Washington Overrun With 'Shadow Elite'

Arianna Huffington

Over the holidays I read a great book by Janine Wedel called Shadow Elite: How the World's New Power Brokers Undermine Democracy, Government, and the Free Market. It's a gripping, disquieting book that exposes and explains why it's been so hard to bring about any real change in our country - why Washington no longer seems capable of addressing the problems our nation faces.

As Wedel writes in Shadow Elite, a new "transnational" class of elites has taken over our country: "The mover and shaker who serves at one and the same time as business consultant, think–tanker, TV pundit, and government adviser glides in and around the organizations that enlist his services. It is not just his time that is divided. His loyalties, too, are often flexible."

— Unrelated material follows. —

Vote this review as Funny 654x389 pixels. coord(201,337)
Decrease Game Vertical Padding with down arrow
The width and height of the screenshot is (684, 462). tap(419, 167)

Wedel dubs this new class of influencers "flexians," and the closed system they've created for themselves the "flex net."

Wedel cites retired Gen. Barry McCaffrey as one example of this new international superclass — a member of the shadow elite who serves in government posts, moves to the private sector, goes on TV and collects a healthy paycheck from companies that benefit when the power broker's advice is taken. McCaffrey was one of the Pentagon–pundits–for–pay exposed by two Pulitzer–winning front–page stories in The New York Times last year. Yet even as I write this, he's on TV giving us his wisdom on how to fight terrorism. Because, as Wedel points out again and again, members of the shadow elite keep morphing into their next incarnation no matter how often their conflicts of interest and their undermining of the public interest are revealed.

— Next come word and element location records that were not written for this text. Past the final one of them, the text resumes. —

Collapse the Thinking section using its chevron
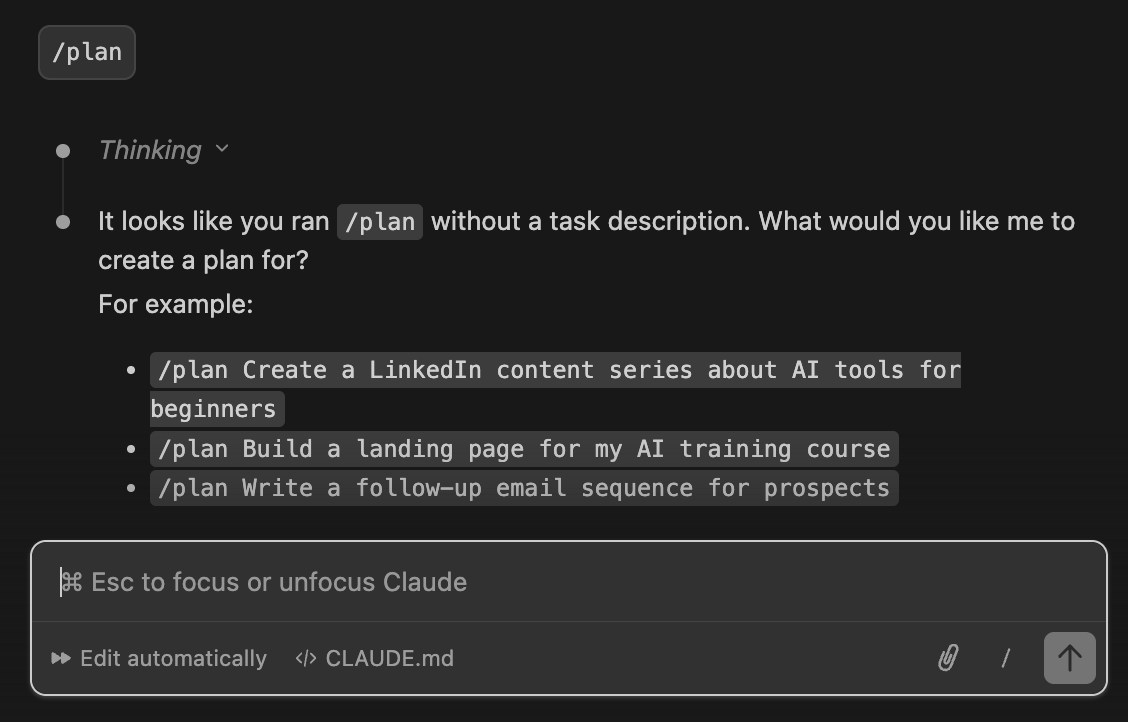Screen dimensions: 1128x722 pyautogui.click(x=221, y=149)
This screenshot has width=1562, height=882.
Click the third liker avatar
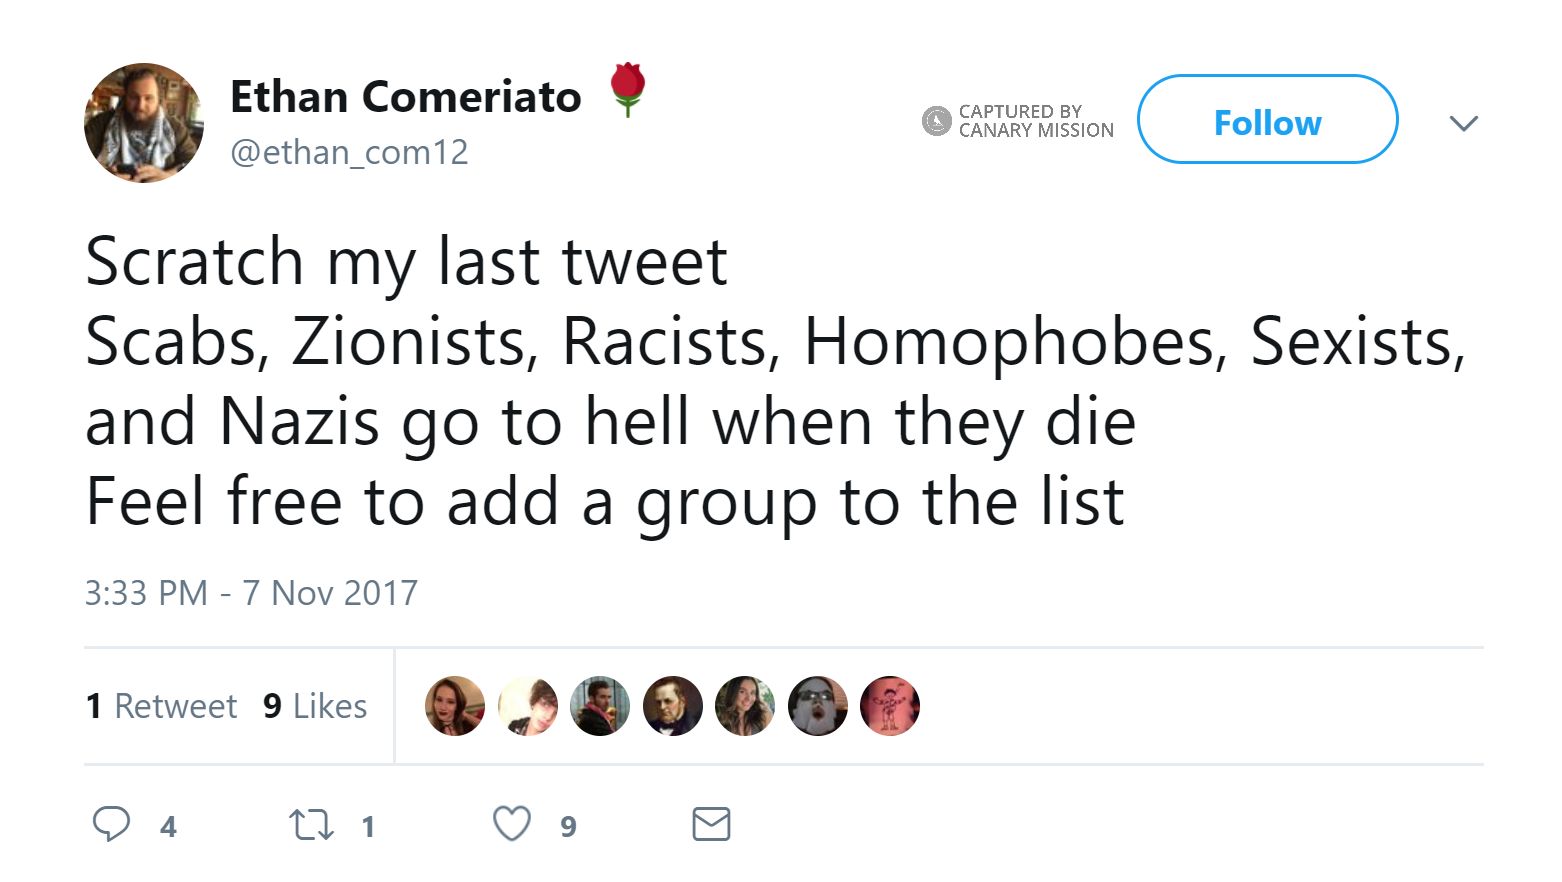point(600,706)
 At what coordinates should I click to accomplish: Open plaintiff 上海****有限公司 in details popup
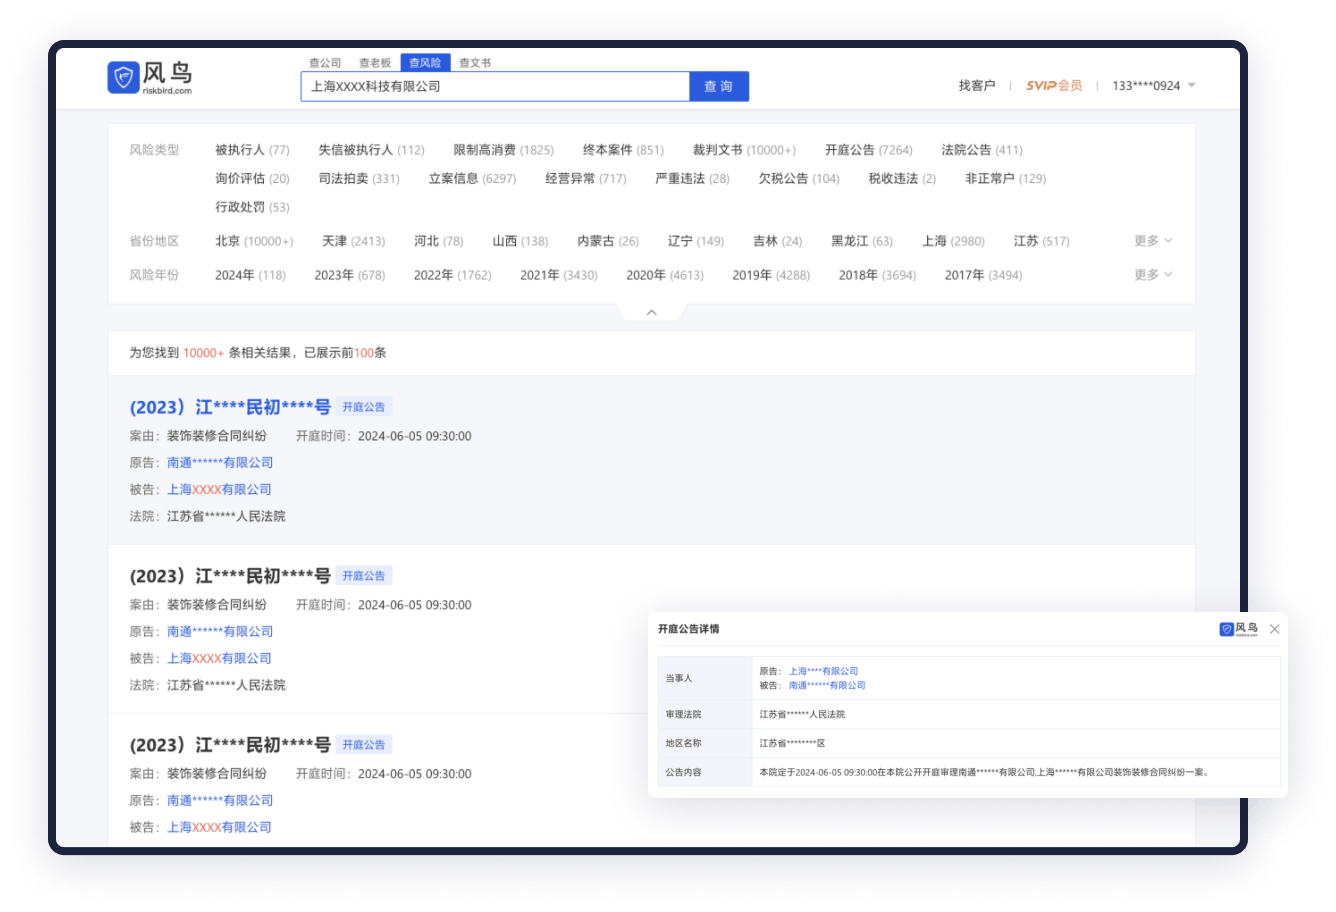click(823, 671)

The new flexians are, as the Huffington Post's Arthur Delaney dubbed them, "influence launderers." That's why a flexian like Tom Daschle never needed to bother registering as a lobbyist. He could do the same things, selling off the public trust to the highest bidder, and then go around bragging about how he's never sullied himself with actual lobbying.

With our capitalist version of what Wedel describes as the "merging of state and private power that characterized both communism and postcommunism," we're getting to the point where the only difference between senior congressional staffers and the lobbyists and influence launderers whose ranks they'll soon join is the size of their paychecks.